This repository contains the code for the DELight method, which addresses the challenge of imbalanced heterogeneous targets in machine learning tasks. The method is designed to improve model performance by effectively grouping and handling imbalanced data.
Paper: https://www.biorxiv.org/content/10.1101/2025.09.20.677527v1
First step is gen_fingerprints.py to generate fingerprints for the dataset. This script processes the input data and creates unique fingerprints that represent different groups within the dataset.
Second step is use split.py to split the dataset into training and testing sets. This script takes the original dataset and divides it into three parts, ensuring that each set is representative of the overall data distribution.
Third step is undersampling. If you are using cluster-based undersampling, then follow Workflow 1. Otherwise, if you are using isim undersampling, follow Workflow 2.
There are four undersampling methods implemented in this repository: Cluster-based Undersampling with Max Similarity (Max Sim), Cluster-based Undersampling with Min Similarity (Min Sim), iSIM Undersampling with Max Similarity (iSIM Max), and iSIM Undersampling with Min Similarity (iSIM Min).
After splitting the dataset, use cluster.py to perform cluster-based undersampling. This script identifies clusters within the data. It starts at the highest threshold and iteratively lowers the threshold until the none of the actives are in singletons.
Then, there are two options for the next step:
-
Max Sim: this will select clusters from highest threshold from previous clustering step and pick all the inactives from the clusters that contain actives. This is done in
max_sim.py. It keeps selected until inactives is the same size as actives. If it is not enough, then it moves on to the next lower threshold and repeat the process until inactives is the same size as actives. -
Min Sim: this will select clusters from the lowest threshold from previous clustering step and pick all the inactives from the clusters without contain actives. This is done in
min_sim.py. It keeps selected until inactives is the same size as actives. If it is not enough, then it moves on to the next higher threshold and repeat the process until inactives is the same size as actives.

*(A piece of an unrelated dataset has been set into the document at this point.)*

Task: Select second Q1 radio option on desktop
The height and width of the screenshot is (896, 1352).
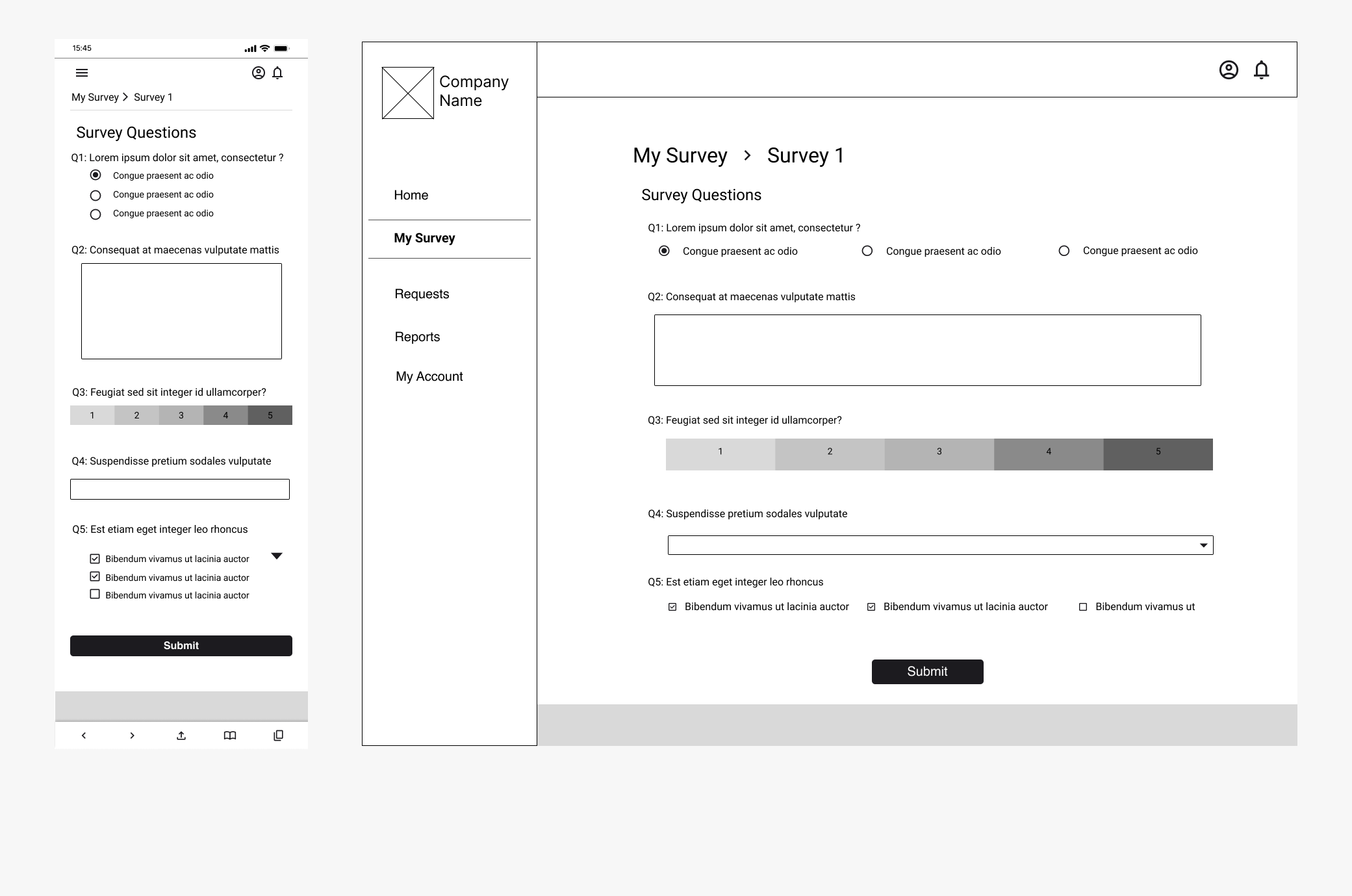Action: (867, 251)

After splitting the dataset, use under_isim.py to perform iSIM undersampling. This script implements the iSIM algorithm for undersampling. It will gives two files as output: neg_fps_isim_max.csv, which are the inactive most similar to actives according to iSIM calculation, and neg_fps_isim_min.csv, which are the inactive least similar to actives according to iSIM calculation.
Finally, the model training is done in train folder. The y_labels.py script generates the labels for the training and testing sets based on the undersampled data. rf.py, lr.py, and mlp.py scripts are used to train Random Forest, Logistic Regression, and Multi-Layer Perceptron models, respectively. Each script takes the training data and labels as input and produces a trained model as output. We evaluate the models using accuracy, precision, recall, F1-score, and ROC-AUC metrics to see how well they perform on the test set using different undersampling methods.